**TASK LIST:**
1. In the general requirements text, transcribe everything from "(1)The relevant shares must" down to "to be redeemed.".
2. In the general requirements text, what two conditions must shares satisfy to meet the requirements of subsection (4) of the shares requirement?
start DOCUMENT TEXT
CHAPTER 3E+W+S+N.I.General requirements
IntroductionE+W+S+N.I.
257COverview of Chapter

The general requirements are met in respect of the relevant shares if the requirements of this Chapter are met as to—

(a)the shares (see section 257CA),

(b)the purpose of the issue (see section 257CB),

(c)the spending of the money raised (see section 257CC),

(d)no pre-arranged exits (see section 257CD),

(e)no tax avoidance (see section 257CE), and

(f)no disqualifying arrangements (see section 257CF).

The requirementsE+W+S+N.I.
257CAThe shares requirement

(1)The relevant shares must meet—

(a)the requirements of subsection (2), and

(b)unless they are bonus shares, the requirements of subsection (4).

(2)Shares meet the requirements of this subsection if they are ordinary shares which do not, at any time during period B, carry—

(a)any present or future preferential right to dividends that is within subsection (3),

(b)any present or future preferential right to a company's assets on its winding up, or

(c)any present or future right to be redeemed.

(3)A preferential right to dividends carried by a share in a company is within this subsection if—

(a)the amount of any dividends payable pursuant to the right, or the date or dates on which they are payable, depend to any extent on a decision of the company, the holder of the share or any other person, or

(b)the amount of any dividends that become payable at any time pursuant to the right includes any amount that became payable at any earlier time pursuant to the right but has not been paid.

(4)Shares meet the requirements of this subsection if they—

(a)are subscribed for wholly in cash, and

(b)are fully paid up at the time they are issued.

(5)Shares are not fully paid up for the purposes of subsection (4)(b) if there is any undertaking to pay cash to any person at a future date in respect of the acquisition of the shares.

257CBThe purpose of the issue requirement

(1)The relevant shares (other than any of them which are bonus shares) must be issued in order to raise money for the purposes of a qualifying business activity carried on, or to be carried on, by the issuing company or a qualifying 90% subsidiary of that company.

(2)For the meaning of “qualifying business activity” see section 257HG.

257CCThe spending of the money raised requirement

(1)The requirement of this section is that before the end of period B all of the money raised by the issue of the relevant shares (other than any of them which are bonus shares) is spent for the purposes of the qualifying business activity for which it was raised.

(2)Spending money on the acquisition of shares or stock in a company does not of itself amount to spending the money for the purposes of a qualifying business activity.
end DOCUMENT TEXT
start DATA LISTING
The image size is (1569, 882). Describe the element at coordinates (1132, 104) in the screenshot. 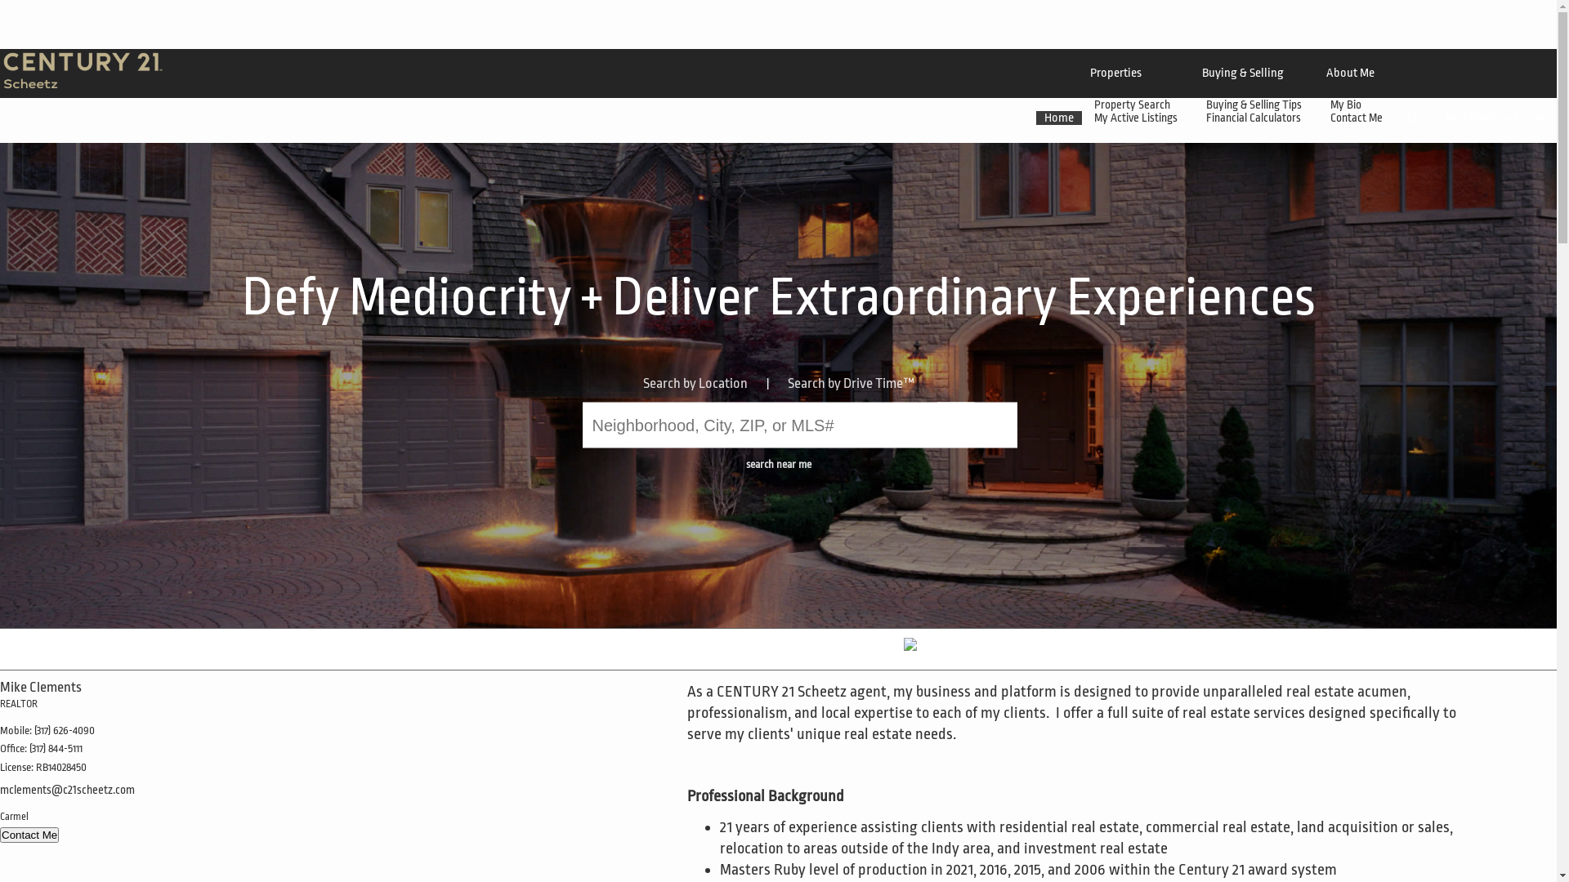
end DATA LISTING
start DATA LISTING
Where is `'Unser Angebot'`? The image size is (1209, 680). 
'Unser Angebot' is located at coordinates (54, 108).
end DATA LISTING
**SOLUTIONS FOR EACH TASK:**
1.
(1)The relevant shares must meet—

(a)the requirements of subsection (2), and

(b)unless they are bonus shares, the requirements of subsection (4).

(2)Shares meet the requirements of this subsection if they are ordinary shares which do not, at any time during period B, carry—

(a)any present or future preferential right to dividends that is within subsection (3),

(b)any present or future preferential right to a company's assets on its winding up, or

(c)any present or future right to be redeemed.

2. They must be subscribed for wholly in cash and be fully paid up at the time they are issued.